Let's share our models to a centralized leaderboard, so that we can collaborate and learn from the model experimentation process...

**Instructions:**
1.   Get data in and set up X_train / X_test / y_train
2.   Preprocess data / Write and Save Preprocessor function
3. Fit model on preprocessed data and save preprocessor function and model 
4. Generate predictions from X_test data and submit model to competition
5. Repeat submission process to improve place on leaderboard



## 1. Get data in and set up X_train, X_test, y_train objects

In [None]:
#install aimodelshare library
! pip install aimodelshare --upgrade

In [2]:
# Get competition data
from aimodelshare import download_data
download_data('public.ecr.aws/y2e2a1d6/sports_clips_competition_data-repository:latest') 


Data downloaded successfully.


##2.   Preprocess data / Write and Save Preprocessor function


In [3]:
def preprocessor(video, num_frames=60, gap_frames=3, **kwargs):

    """
      This function preprocesses the data to extract frames out of each video and resize
      them to a fixed size of (128x128) pixels.

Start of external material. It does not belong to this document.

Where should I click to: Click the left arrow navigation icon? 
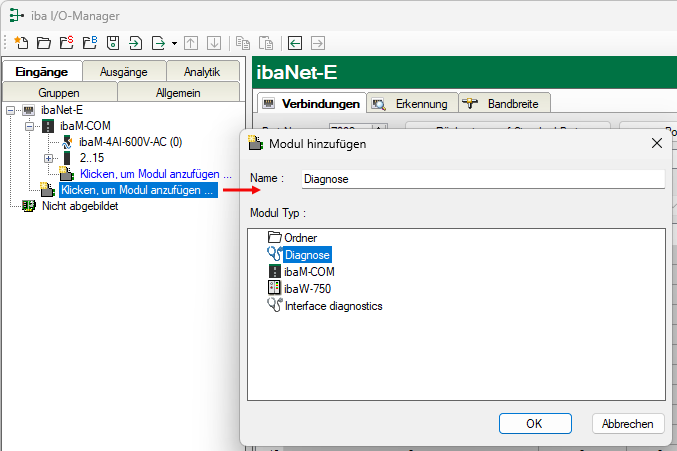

Moreover, these images are flattened out to
      act as features for each time step.
      
      params:
          video_list
              location of video files to be processed

          num_frames
              the number of frames to be extracted from each video. If there aren't
              sufficient frames, then the list is padded with zeros
              
          gap_frames:
              the number of frames after which we extract the next frame. If =1,
              contiguous frames are extracted
              
      returns:
          X
              list of transformed features corresponding to data passed as input
      
    """

    import cv2
    import numpy as np

    vidcap = cv2.VideoCapture(video)
    
    frames = []

    success, frame = vidcap.read()
    idx = 0

    while success:
        # for each frame, do if we satisfy the gap_frames parameter
        if idx % gap_frames == 0:
            # convert to RGB (default cv2 is BGR)
            # this is important because the vgg model is trained on RGB images
            frame = cv2.cvtColor(frame, cv2.COLOR_BGR2RGB)
            frame = cv2.resize(frame, (128, 128))

            # extract features for the resized image
            frame = frame / 255.0 # Min-max transform.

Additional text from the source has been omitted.